**Exercise objective**
In the entries that follow, the lines from the one with "You are a GUI agent. The screenshot is 755×2576." through the one with "Vente à Cannes (06400) (459, 257)" are the ones to write out, exactly and with both ends included. Nothing else should appear.

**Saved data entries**
=== Section Start ===

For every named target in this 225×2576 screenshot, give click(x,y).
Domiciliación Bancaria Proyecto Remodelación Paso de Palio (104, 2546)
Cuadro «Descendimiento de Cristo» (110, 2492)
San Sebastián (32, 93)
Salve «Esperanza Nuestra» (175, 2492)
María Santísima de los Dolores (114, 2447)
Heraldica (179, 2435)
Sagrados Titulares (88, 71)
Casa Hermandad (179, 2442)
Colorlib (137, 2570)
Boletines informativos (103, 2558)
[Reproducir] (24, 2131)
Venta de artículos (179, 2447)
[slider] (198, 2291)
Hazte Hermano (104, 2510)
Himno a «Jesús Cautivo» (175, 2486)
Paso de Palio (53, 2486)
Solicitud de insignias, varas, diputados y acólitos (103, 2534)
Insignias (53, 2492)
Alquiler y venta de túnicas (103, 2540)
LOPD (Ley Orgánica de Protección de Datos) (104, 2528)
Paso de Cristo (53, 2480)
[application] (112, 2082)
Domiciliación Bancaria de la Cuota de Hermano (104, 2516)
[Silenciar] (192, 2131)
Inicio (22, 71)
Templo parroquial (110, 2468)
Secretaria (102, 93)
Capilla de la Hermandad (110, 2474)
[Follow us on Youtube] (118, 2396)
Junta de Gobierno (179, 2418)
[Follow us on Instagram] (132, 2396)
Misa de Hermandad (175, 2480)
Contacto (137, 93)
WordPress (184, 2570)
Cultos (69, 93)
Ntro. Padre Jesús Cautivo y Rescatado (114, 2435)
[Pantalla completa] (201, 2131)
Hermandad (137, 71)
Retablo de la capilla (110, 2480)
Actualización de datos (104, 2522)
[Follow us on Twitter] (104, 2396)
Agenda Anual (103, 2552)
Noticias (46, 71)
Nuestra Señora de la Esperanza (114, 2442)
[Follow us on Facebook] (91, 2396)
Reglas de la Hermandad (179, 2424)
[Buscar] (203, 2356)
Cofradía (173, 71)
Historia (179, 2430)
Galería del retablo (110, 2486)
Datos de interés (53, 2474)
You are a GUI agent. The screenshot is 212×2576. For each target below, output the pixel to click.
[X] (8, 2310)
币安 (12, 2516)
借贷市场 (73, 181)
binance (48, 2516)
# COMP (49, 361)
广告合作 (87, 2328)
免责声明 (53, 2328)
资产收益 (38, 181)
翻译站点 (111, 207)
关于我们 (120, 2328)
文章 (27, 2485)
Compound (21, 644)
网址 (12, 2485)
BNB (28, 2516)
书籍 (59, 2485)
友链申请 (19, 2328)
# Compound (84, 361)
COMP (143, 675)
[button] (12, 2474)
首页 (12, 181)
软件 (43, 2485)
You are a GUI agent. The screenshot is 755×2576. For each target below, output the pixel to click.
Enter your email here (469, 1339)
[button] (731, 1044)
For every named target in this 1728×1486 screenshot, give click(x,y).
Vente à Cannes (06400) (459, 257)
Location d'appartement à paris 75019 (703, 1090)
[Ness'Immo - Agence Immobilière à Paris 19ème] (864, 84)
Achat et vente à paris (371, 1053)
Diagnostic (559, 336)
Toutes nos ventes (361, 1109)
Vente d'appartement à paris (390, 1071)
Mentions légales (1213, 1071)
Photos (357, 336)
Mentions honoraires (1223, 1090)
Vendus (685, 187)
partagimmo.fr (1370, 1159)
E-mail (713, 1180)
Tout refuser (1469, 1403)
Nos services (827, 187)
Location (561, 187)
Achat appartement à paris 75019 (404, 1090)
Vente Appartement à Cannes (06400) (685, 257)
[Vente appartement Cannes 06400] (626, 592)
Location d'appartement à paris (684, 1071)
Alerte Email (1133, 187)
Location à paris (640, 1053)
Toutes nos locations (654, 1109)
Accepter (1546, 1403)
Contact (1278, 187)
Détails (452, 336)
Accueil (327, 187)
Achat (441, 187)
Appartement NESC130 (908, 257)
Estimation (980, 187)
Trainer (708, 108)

=== Section End ===

**Expected output**
You are a GUI agent. The screenshot is 755×2576. For each target below, output the pixel to click.
Enter your email here (469, 1339)
[button] (731, 1044)
For every named target in this 1728×1486 screenshot, give click(x,y).
Vente à Cannes (06400) (459, 257)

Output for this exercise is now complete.